● DATASET

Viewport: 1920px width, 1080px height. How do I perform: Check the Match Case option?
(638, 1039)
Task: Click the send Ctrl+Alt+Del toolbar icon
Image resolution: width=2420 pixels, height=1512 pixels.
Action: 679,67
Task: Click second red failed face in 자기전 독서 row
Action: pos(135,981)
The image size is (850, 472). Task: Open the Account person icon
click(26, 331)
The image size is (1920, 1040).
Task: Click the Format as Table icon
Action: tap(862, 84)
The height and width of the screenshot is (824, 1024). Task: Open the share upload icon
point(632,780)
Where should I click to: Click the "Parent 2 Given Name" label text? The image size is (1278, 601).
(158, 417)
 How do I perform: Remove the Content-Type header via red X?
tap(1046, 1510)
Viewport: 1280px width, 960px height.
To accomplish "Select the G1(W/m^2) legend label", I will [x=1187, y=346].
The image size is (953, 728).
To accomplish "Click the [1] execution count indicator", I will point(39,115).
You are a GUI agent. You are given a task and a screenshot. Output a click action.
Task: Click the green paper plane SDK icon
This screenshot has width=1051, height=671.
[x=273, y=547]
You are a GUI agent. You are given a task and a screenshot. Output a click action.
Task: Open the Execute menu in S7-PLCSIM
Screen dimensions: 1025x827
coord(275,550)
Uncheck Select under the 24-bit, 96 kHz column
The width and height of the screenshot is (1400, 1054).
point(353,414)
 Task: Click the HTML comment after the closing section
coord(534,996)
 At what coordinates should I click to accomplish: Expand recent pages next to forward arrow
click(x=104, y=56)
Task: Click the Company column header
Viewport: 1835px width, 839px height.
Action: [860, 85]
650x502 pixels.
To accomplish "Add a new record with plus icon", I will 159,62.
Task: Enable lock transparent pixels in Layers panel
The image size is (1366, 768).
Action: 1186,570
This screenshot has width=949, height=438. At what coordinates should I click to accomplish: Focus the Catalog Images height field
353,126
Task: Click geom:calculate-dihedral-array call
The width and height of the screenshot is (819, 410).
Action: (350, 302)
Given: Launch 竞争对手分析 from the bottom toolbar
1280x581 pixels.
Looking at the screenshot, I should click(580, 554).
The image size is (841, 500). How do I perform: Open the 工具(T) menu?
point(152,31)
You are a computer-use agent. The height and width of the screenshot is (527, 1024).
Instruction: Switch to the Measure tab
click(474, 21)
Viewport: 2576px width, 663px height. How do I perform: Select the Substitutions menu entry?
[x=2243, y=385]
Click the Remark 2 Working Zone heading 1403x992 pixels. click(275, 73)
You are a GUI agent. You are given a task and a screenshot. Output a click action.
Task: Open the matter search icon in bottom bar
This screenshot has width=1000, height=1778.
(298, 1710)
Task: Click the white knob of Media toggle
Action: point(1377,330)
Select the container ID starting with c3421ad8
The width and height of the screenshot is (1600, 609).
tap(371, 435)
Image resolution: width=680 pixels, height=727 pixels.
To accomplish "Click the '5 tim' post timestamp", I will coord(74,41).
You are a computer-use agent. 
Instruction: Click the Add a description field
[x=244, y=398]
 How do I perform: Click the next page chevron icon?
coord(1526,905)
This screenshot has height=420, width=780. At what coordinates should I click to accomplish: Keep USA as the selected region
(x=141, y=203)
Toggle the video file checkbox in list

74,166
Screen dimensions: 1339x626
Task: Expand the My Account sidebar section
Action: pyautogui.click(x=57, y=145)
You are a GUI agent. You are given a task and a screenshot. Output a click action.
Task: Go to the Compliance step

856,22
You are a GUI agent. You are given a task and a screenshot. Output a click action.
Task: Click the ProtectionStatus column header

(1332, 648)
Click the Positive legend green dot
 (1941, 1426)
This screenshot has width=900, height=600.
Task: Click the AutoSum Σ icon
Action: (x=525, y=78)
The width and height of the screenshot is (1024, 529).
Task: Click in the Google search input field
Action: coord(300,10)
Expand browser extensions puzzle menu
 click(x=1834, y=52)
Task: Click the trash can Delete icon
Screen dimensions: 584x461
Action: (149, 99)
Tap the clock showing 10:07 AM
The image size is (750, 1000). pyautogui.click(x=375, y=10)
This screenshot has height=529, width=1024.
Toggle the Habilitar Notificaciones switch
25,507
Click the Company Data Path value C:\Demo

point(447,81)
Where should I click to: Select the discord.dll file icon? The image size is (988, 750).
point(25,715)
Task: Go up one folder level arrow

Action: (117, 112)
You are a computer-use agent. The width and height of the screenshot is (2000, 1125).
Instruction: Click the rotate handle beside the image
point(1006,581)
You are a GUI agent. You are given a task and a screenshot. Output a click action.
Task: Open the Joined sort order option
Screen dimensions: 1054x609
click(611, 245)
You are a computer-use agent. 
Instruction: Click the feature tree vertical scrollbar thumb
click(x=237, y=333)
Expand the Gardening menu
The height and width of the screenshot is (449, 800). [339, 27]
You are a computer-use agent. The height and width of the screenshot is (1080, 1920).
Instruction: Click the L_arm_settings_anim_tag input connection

● TASK TO COMPLETE
Copy out the data above with every "GUI agent" changed to "screen agent" and nothing else altered.

● PROBLEM SOLUTION
Viewport: 1920px width, 1080px height. How do I perform: Check the Match Case option?
(638, 1039)
Task: Click the send Ctrl+Alt+Del toolbar icon
Image resolution: width=2420 pixels, height=1512 pixels.
Action: 679,67
Task: Click second red failed face in 자기전 독서 row
Action: pos(135,981)
The image size is (850, 472). Task: Open the Account person icon
click(26, 331)
The image size is (1920, 1040).
Task: Click the Format as Table icon
Action: tap(862, 84)
The height and width of the screenshot is (824, 1024). Task: Open the share upload icon
point(632,780)
Where should I click to: Click the "Parent 2 Given Name" label text? The image size is (1278, 601).
(158, 417)
 How do I perform: Remove the Content-Type header via red X?
tap(1046, 1510)
Viewport: 1280px width, 960px height.
To accomplish "Select the G1(W/m^2) legend label", I will [x=1187, y=346].
The image size is (953, 728).
To accomplish "Click the [1] execution count indicator", I will point(39,115).
You are a screen agent. You are given a task and a screenshot. Output a click action.
Task: Click the green paper plane SDK icon
This screenshot has width=1051, height=671.
[x=273, y=547]
You are a screen agent. You are given a task and a screenshot. Output a click action.
Task: Open the Execute menu in S7-PLCSIM
Screen dimensions: 1025x827
coord(275,550)
Uncheck Select under the 24-bit, 96 kHz column
The width and height of the screenshot is (1400, 1054).
point(353,414)
 Task: Click the HTML comment after the closing section
coord(534,996)
 At what coordinates should I click to accomplish: Expand recent pages next to forward arrow
click(x=104, y=56)
Task: Click the Company column header
Viewport: 1835px width, 839px height.
Action: [860, 85]
650x502 pixels.
To accomplish "Add a new record with plus icon", I will 159,62.
Task: Enable lock transparent pixels in Layers panel
The image size is (1366, 768).
Action: 1186,570
This screenshot has width=949, height=438. At what coordinates should I click to accomplish: Focus the Catalog Images height field
353,126
Task: Click geom:calculate-dihedral-array call
The width and height of the screenshot is (819, 410).
Action: (350, 302)
Given: Launch 竞争对手分析 from the bottom toolbar
1280x581 pixels.
Looking at the screenshot, I should click(580, 554).
The image size is (841, 500). How do I perform: Open the 工具(T) menu?
point(152,31)
You are a computer-use agent. The height and width of the screenshot is (527, 1024).
Instruction: Switch to the Measure tab
click(474, 21)
Viewport: 2576px width, 663px height. How do I perform: Select the Substitutions menu entry?
[x=2243, y=385]
Click the Remark 2 Working Zone heading 1403x992 pixels. click(275, 73)
You are a screen agent. You are given a task and a screenshot. Output a click action.
Task: Open the matter search icon in bottom bar
This screenshot has width=1000, height=1778.
(298, 1710)
Task: Click the white knob of Media toggle
Action: point(1377,330)
Select the container ID starting with c3421ad8
The width and height of the screenshot is (1600, 609).
tap(371, 435)
Image resolution: width=680 pixels, height=727 pixels.
To accomplish "Click the '5 tim' post timestamp", I will coord(74,41).
You are a computer-use agent. 
Instruction: Click the Add a description field
[x=244, y=398]
 How do I perform: Click the next page chevron icon?
coord(1526,905)
This screenshot has height=420, width=780. At what coordinates should I click to accomplish: Keep USA as the selected region
(x=141, y=203)
Toggle the video file checkbox in list

74,166
Screen dimensions: 1339x626
Task: Expand the My Account sidebar section
Action: pyautogui.click(x=57, y=145)
You are a screen agent. You are given a task and a screenshot. Output a click action.
Task: Go to the Compliance step

856,22
You are a screen agent. You are given a task and a screenshot. Output a click action.
Task: Click the ProtectionStatus column header

(1332, 648)
Click the Positive legend green dot
 (1941, 1426)
This screenshot has width=900, height=600.
Task: Click the AutoSum Σ icon
Action: (x=525, y=78)
The width and height of the screenshot is (1024, 529).
Task: Click in the Google search input field
Action: coord(300,10)
Expand browser extensions puzzle menu
 click(x=1834, y=52)
Task: Click the trash can Delete icon
Screen dimensions: 584x461
Action: (149, 99)
Tap the clock showing 10:07 AM
The image size is (750, 1000). pyautogui.click(x=375, y=10)
This screenshot has height=529, width=1024.
Toggle the Habilitar Notificaciones switch
25,507
Click the Company Data Path value C:\Demo

point(447,81)
Where should I click to: Select the discord.dll file icon? The image size is (988, 750).
point(25,715)
Task: Go up one folder level arrow

Action: (117, 112)
You are a computer-use agent. The width and height of the screenshot is (2000, 1125).
Instruction: Click the rotate handle beside the image
point(1006,581)
You are a screen agent. You are given a task and a screenshot. Output a click action.
Task: Open the Joined sort order option
Screen dimensions: 1054x609
click(611, 245)
You are a computer-use agent. 
Instruction: Click the feature tree vertical scrollbar thumb
click(x=237, y=333)
Expand the Gardening menu
The height and width of the screenshot is (449, 800). [339, 27]
You are a computer-use agent. The height and width of the screenshot is (1080, 1920).
Instruction: Click the L_arm_settings_anim_tag input connection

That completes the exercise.